The New York Mets haven’t won consecutive games in a calendar month, an incredible achievement for a team that started the season with victories in 11 of their first 12 games. During the team’s initial hot streak, first year manager Mickey Callaway seemed to make all the right moves, making bullpen calls, pinch hitting decisions, and lineup calls with conviction as everything worked out. Callaway has had a rough month since then, and his adjustment to the National League game may have cost the Mets some victories along the way.
The latest example came in today’s loss to the Philadelphia Phillies. With Jacob deGrom lasting only one inning in his return from the disabled list due to an elevated pitch count, the Mets needed it to be a bullpen day. Robert Gsellman gave the Mets three scoreless innings, and Paul Sewald got through the fifth cleanly before running into trouble in the sixth. The Phillies got two men on with two outs, so Gabe Kapler sent up lefty Nick Williams to pinch hit. Jerry Blevins was warming up in the bullpen, and while he has struggled against lefties this year (southpaws are batting .273 against Blevins) this was a good spot to bring out the lefty specialist. Callaway stuck with Sewald, who had tossed nearly 40 pitches at that point, and Sewald rewarded his skippers’ faith by serving up a three run homer that would prove to be the winning runs for Philadelphia.
This is not an isolated incident, as Callaway has also had a tough time managing his roster late in games. Last Sunday against the Colorado Rockies, Wilmer Flores picked up a one out single, so Callaway decided to pinch run for the slow footed Flores with Jose Reyes. Ordinarily, this would be a fine strategy, but the Mets had a short bench with Yoenis Cespedes being forced to leave the game after the second inning. Adrian Gonzalez delivered a single later in the frame pinch hitting for Jose Lobaton, leaving only Tomas Nido available to bat for the pitcher. Nido struck out to end the game, a move that could have been avoided if Callaway used a spare pitcher like Zack Wheeler to run for Flores. Reyes may not have gotten a hit in that spot, but he would have had a better opportunity to succeed than Nido did.

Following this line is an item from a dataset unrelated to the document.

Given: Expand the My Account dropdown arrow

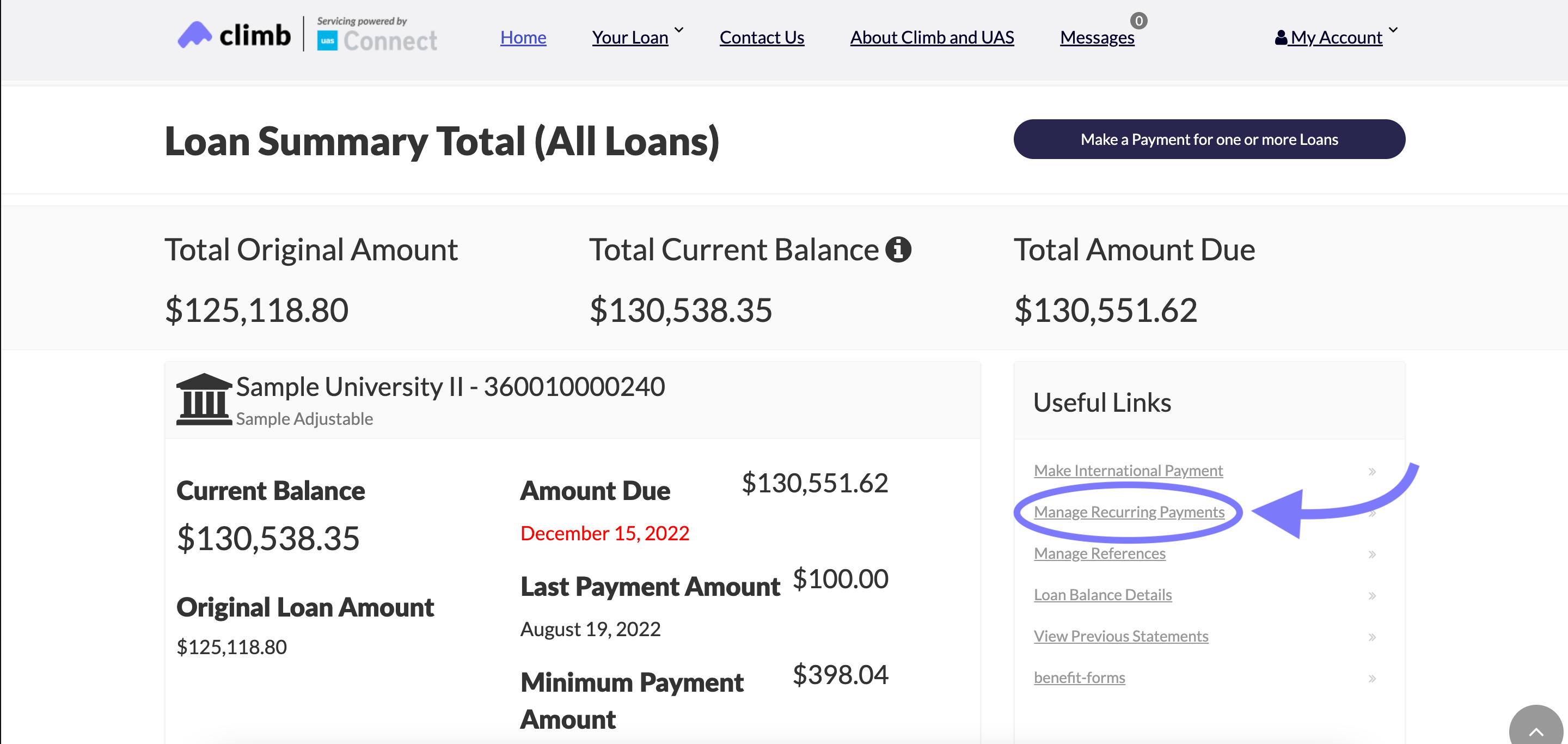Looking at the screenshot, I should point(1393,31).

Callaway has also demonstrated questionable bullpen judgment, like letting Hansel Robles near close games multiple times only to have the volatile reliever serve up back breaking homers. During spring training, Callaway made a big point of discussing how it was his job to put players in positions to succeed and how he would be using stats to help him with that task. Callaway hasn’t been successful in that regard for the past few weeks, and the Mets have gone 8-17 since their brilliant start, falling from first place to fourth in the span of a month.
The Mets’ poor play isn’t all Callaway’s fault. Callaway can’t go up and execute on offense or make the proper pitches, but he does have responsibility for some of the little things that can shift the odds of a win or loss in any given game. The lineup card snafu on Wednesday was particularly egregious, but it was just the tip of the iceberg for Callaway, who is clearly learning about the difference between managing in the American League and the National League. Callaway, along with bench coach Gary DiSarcina, both spent a long time in the A.L. before transitioning to the N.L. with the Mets.
This isn’t to say that Callaway can’t become a successful manager. Callaway has already demonstrated positive qualities, such as demanding accountability in terms of performance from his players, that lead you to believe he will be a good skipper in time. The problem is that while Callaway learns the nuances of N.L. baseball, like the double switch or managing the pitching staff when the pitcher’s spot is coming up in the next inning, he will make more mistakes. With how thin the margin of error is for the Mets right now, those mistakes will cost them games until they can snap out of the collective haze that has set in over Citi Field since mid-April.